The discovery was a result of collaborative effort between scientists from National Centre for Biological Sciences (NCBS), Bangalore; Natural History Museum (NHM), London, UK; Centre for Ecological Science (CES), Indian Institute of Science, Bangalore; Indian Herpetological Society (IHS), Pune; Wildlife Institute of India (WII), Dehradun; Kerala Forest Research Institute (KFRI), Peechi and College of Veterinary Science (CVS), Pookode, Kerala.
The team conducted the detailed study, both using deoxyribonucleic acid (DNA) and morphology, of the historical and recently collected specimens from various localities in the Western Ghats. This new species was previously thought to be the Olive Forest Snake (discovered in 1863 based on specimens collected from Mananthavady in Wayand District Kerala) owing to its similarities in characteristics and distribution.

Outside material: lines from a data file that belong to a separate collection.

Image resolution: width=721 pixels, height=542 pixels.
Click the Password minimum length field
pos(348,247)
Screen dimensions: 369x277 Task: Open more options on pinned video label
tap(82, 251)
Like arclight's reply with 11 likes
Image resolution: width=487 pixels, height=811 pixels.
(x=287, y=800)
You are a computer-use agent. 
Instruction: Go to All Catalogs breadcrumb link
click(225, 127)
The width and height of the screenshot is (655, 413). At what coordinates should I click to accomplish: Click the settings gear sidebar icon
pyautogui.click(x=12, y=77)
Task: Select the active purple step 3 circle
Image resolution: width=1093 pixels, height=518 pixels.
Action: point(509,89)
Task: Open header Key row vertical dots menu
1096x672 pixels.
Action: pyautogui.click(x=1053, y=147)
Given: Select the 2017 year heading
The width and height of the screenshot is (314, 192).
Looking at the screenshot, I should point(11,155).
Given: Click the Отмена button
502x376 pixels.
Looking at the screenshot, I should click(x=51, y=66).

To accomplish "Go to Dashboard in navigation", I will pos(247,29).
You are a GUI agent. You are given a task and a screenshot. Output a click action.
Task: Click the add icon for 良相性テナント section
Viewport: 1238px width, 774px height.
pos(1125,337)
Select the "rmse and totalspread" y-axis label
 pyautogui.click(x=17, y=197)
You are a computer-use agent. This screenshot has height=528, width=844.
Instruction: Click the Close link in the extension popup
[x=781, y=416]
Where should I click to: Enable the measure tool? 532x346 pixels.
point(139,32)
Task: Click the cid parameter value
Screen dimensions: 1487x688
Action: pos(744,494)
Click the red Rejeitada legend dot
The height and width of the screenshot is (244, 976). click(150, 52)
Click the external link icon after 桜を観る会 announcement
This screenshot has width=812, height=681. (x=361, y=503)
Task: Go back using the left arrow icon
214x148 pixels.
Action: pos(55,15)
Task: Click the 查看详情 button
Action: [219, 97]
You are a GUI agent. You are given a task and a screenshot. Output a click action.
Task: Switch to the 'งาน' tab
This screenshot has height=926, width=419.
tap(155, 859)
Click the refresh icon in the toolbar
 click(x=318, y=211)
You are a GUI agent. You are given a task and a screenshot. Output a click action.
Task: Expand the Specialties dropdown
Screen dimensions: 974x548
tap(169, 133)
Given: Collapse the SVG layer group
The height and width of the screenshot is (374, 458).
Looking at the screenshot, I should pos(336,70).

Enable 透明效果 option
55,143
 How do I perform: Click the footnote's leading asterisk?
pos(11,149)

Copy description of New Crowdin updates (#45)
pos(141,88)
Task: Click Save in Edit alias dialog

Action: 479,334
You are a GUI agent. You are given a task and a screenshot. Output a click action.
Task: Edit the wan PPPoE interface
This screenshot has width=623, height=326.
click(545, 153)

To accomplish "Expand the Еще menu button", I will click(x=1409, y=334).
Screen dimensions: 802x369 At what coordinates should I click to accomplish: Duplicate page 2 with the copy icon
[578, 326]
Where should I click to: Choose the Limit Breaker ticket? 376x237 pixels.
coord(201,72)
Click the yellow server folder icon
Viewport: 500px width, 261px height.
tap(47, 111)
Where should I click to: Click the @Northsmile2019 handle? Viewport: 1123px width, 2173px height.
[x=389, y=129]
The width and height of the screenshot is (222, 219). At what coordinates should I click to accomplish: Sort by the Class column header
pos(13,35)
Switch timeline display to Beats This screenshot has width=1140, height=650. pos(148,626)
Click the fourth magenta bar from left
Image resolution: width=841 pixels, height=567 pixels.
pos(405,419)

“This new species was wrongly identified prior to our study. We concluded that this species was aquatic and has not been previously identified,” said Dr Varad Giri from NCBSA Bangalore, lead author of the paper, adding that the Olive Forest Snake is restricted to Kerala and Tamil Nadu only.
Study significant for protecting biodiversity of northern Western Ghats
Dr Varad Giri from NCBSA Bangalore said that further studies need to be done to identify their exact population but preliminary assessment found 40 individuals in one location. “There is good distribution of these species, especially in Maharashtra. So far the International Union for Conservation of Nature (IUCN) had identified the Olive Forest Snake all along the Western Ghats. What we found is the distribution of snake species is different in the northern and southern parts of the Western Ghats and there is a need of reassessment for IUCN criteria for this new species,” he said.
This significance of this study highlights the organismal diversity in northern Western Ghats, which is slowly falling prey to developmental activities, said Giri. “The area is not considered very rich in biodiversity and highlights the importance of safeguarding this area consisting of rocky plateaus and forest streams,” he said.